NaNoWriMo 2012 officially ended yesterday, and I’m happy to say that of the nine people on my NaNoWriMo Buddies list, five of them got their purple Winner badges.
At any rate, I had such fun getting to know my characters, and, as much as I complained about the difficulty of writing from the perspective of a naive 15-year-old, it really was an enjoyable experience. So enjoyable, in fact, that I’m anxiously awaiting Camp NaNoWriMo in April 2013 and have already started work on the plot for this next book.
My first novel, tentatively titled Will the Real Prince Charming Please Stand Up? (the first draft of which is currently available in part on Wattpad.com), is based on a question I’ve mulled over for quite some time. What if, I wondered, Snow White ran off with Prince Charming, only to discover that he isn’t so charming after all?
See, the end of Snow White leaves much to be desired, in my opinion. I mean, Prince Charming shows up and is really just interested in her because she’s pretty.
Oh, yeah. He’s a winner.
So that’s where my story picks up.
My next novel will be a twist on Sleeping Beauty, and this picks up at the end of the traditional fairy tale, too. But what I wondered here was what would happen if Sleeping Beauty didn’t recognize true love’s kiss? That would completely mess up the fairy tale as we know it.

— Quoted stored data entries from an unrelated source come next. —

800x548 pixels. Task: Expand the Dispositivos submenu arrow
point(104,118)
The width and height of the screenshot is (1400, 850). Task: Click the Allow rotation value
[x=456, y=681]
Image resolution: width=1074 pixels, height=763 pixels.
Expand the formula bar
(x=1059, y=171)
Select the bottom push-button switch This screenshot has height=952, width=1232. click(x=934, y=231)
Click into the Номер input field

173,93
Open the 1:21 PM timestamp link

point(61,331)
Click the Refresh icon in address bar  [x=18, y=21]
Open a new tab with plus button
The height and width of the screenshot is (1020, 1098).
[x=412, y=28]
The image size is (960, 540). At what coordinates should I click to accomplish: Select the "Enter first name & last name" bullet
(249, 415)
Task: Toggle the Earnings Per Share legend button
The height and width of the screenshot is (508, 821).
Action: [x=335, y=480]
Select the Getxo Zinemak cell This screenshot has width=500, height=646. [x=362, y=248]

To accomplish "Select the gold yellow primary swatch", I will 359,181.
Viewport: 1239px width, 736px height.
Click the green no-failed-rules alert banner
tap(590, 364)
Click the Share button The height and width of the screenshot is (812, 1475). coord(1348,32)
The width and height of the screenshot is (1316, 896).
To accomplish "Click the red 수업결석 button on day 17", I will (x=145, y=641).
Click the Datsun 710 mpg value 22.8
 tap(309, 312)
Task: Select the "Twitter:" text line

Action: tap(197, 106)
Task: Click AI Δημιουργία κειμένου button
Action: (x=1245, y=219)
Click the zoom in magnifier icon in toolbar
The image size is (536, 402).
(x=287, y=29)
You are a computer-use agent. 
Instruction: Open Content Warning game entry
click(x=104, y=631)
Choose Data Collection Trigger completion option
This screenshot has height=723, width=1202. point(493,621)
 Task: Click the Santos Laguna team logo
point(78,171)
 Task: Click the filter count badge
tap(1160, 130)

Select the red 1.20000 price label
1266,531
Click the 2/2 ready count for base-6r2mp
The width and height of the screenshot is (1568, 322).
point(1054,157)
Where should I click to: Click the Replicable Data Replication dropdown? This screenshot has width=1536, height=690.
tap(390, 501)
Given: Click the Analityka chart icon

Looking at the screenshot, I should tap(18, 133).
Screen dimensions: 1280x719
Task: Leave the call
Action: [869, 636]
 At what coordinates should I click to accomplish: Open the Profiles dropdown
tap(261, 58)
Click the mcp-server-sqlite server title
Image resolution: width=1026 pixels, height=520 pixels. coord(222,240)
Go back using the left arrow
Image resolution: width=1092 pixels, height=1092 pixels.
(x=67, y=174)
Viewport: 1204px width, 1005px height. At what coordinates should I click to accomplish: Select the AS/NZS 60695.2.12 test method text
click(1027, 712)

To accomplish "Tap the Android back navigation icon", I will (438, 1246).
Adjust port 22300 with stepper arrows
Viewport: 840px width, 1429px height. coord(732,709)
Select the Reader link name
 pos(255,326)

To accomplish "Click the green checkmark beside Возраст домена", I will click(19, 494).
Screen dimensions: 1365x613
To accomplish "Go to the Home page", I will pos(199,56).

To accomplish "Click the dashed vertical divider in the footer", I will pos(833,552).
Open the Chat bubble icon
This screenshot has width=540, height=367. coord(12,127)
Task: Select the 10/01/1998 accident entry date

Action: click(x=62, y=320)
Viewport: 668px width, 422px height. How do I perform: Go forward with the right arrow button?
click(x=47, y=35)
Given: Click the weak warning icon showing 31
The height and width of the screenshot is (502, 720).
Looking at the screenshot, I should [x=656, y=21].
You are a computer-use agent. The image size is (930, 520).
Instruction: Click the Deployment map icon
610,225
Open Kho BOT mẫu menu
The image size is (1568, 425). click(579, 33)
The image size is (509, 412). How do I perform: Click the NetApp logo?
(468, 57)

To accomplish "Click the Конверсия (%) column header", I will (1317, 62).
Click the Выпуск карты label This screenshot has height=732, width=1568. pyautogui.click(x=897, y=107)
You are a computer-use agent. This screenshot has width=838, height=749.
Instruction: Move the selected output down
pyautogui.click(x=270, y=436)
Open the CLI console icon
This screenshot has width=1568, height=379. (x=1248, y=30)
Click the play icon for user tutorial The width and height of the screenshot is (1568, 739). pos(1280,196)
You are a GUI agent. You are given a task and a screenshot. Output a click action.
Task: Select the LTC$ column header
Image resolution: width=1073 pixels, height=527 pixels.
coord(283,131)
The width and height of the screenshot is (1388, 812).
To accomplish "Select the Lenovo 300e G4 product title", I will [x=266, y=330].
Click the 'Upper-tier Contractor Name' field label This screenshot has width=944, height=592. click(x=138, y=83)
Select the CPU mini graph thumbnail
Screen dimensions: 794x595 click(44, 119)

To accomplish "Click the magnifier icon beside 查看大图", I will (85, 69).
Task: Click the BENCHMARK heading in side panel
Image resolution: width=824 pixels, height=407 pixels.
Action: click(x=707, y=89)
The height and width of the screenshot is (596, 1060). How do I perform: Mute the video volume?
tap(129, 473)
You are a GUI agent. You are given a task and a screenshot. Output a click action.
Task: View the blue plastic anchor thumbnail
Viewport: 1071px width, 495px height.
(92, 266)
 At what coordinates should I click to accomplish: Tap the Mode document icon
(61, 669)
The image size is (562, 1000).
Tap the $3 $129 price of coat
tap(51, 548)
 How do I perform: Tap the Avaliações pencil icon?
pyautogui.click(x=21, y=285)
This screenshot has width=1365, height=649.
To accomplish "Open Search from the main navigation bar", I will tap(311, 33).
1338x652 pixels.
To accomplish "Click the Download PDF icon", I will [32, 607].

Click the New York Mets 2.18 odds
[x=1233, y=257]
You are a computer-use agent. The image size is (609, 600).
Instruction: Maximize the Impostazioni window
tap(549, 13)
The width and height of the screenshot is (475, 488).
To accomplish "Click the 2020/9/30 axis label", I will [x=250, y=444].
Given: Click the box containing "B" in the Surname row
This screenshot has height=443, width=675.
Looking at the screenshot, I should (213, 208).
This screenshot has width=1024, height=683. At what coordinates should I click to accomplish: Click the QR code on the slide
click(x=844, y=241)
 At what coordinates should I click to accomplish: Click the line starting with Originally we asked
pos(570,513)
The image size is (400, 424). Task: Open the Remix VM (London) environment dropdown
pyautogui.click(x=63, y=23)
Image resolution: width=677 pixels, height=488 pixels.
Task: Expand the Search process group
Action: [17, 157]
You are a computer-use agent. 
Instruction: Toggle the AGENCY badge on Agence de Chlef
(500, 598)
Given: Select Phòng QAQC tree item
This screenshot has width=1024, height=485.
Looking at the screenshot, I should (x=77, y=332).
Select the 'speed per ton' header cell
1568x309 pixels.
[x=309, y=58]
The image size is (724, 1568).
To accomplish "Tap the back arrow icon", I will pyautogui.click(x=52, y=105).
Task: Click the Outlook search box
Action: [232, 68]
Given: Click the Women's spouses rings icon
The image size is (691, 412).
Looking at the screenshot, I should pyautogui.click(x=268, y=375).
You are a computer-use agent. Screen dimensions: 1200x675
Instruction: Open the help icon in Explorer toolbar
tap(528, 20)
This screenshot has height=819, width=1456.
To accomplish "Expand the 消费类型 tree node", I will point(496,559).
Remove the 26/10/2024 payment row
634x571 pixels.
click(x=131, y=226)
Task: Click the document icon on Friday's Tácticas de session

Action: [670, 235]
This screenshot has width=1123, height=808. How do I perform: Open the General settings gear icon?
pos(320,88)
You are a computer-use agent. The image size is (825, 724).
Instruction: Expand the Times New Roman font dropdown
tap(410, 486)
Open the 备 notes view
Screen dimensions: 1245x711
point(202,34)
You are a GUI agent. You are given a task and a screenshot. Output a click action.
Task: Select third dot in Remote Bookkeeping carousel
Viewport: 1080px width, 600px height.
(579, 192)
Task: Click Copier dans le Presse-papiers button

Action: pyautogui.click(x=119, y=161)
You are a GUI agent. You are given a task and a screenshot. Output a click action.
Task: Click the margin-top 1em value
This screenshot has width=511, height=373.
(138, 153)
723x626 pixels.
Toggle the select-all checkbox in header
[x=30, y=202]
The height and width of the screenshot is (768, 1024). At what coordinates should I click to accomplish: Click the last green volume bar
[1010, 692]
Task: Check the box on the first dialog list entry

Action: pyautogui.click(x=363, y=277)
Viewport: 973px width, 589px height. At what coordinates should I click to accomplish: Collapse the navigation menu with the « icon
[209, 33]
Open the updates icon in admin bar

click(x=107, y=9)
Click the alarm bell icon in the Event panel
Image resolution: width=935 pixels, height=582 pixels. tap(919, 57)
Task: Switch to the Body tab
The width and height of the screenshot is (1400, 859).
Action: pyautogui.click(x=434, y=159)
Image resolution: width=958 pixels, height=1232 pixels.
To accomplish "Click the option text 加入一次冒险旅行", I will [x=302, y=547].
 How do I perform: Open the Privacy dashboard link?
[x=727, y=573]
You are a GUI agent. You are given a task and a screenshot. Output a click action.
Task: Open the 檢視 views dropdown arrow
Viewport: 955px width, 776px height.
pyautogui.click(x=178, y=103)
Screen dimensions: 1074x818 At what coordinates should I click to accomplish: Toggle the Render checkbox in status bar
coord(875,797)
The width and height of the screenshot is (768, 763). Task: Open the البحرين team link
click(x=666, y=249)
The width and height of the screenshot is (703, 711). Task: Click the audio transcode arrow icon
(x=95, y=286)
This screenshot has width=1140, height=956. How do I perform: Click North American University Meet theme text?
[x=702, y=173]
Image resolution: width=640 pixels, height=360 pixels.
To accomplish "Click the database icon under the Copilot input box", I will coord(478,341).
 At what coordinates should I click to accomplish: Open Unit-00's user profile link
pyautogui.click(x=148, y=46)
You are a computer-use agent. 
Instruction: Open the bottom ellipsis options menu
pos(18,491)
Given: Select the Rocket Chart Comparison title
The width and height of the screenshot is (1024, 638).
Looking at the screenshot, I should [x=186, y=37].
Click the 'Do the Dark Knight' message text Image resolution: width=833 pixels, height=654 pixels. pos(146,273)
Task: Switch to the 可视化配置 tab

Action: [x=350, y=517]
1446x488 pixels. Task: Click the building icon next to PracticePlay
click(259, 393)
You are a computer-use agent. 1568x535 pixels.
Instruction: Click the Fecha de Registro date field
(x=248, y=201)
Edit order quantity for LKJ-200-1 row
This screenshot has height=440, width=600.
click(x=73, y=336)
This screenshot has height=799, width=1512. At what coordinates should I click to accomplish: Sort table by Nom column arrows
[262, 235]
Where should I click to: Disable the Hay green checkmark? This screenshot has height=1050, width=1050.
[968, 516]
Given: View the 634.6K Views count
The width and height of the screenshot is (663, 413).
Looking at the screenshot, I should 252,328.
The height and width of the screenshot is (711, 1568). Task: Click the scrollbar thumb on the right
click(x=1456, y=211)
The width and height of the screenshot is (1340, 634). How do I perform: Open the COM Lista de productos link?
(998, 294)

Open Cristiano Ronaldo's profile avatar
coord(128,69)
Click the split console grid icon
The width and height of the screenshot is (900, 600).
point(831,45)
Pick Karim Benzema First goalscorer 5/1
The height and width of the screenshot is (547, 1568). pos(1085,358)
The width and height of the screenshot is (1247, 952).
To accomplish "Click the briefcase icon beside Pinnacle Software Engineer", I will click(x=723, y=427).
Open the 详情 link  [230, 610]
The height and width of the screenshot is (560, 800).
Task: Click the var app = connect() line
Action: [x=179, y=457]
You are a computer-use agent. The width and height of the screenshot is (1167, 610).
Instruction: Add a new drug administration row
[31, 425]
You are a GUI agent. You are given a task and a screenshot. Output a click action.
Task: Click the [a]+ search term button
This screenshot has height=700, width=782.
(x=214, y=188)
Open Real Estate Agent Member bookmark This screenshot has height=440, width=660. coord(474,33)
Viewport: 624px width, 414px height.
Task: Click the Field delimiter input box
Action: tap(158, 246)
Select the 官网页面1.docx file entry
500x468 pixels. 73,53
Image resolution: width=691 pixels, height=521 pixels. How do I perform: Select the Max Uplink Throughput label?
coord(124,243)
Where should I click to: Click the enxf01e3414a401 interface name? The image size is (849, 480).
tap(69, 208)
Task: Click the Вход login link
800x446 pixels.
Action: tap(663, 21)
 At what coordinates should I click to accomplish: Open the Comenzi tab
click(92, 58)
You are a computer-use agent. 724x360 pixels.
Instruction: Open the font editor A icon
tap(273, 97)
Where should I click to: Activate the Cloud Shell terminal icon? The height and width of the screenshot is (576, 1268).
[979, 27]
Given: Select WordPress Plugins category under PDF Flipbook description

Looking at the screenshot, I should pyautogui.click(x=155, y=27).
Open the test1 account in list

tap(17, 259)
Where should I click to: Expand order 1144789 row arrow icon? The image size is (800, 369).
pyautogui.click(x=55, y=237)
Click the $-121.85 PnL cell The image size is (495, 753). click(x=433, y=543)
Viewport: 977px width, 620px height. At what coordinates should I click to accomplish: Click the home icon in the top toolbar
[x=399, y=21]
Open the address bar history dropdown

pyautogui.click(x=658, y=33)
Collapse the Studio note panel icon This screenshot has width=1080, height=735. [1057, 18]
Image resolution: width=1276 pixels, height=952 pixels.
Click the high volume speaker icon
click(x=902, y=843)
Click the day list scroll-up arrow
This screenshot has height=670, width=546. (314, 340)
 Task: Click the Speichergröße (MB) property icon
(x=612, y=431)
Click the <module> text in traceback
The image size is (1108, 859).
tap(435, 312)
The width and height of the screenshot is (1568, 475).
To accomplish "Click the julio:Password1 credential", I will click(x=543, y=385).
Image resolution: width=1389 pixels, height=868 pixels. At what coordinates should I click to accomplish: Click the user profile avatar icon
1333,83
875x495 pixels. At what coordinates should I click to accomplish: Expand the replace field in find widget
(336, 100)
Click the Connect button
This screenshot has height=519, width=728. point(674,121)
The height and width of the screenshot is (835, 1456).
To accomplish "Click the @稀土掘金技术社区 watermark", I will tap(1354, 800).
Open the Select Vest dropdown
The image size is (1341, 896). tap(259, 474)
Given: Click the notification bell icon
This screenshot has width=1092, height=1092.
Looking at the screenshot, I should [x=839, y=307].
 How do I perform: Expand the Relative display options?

I like fairy tales. They’re fun to read and dissect and figure out ways to modernize them. And apparently, I’m not alone. I was reading a Huff Post Books piece about the resurgence of modern fairy tales that totally explained it. In it, author Andrew Carl made an insightful observation:
There’s something fun, though, about catching up with a character like the [Ugly] Duckling in a brand-new context — before, after, or in somewhat twisted parallel to the adventures we know by heart.
That’s part of why TV shows like Grimm, movies like Snow White and the Huntsman, comics likeFables, and even Broadway musicals like Wicked have all proven popular. These revisits have a certain built-in power to them, because we the audience are instantly connected to the characters, already invested in their lives and histories before they say a single word. It’s sort of like meeting up with a lifelong friend after a too-long absence. You used to know everything there was to know about them, so now you’ve just got to find out what you’ve missed and where they’re going next.
Do I think a major publishing house will pick up Prince Charming? Oh, gosh – I have no idea. I’d love it if they did. But at the very least, I’m writing something I like that, if there’s any truth to what I’m reading and seeing, is something other people might be interested in reading, too.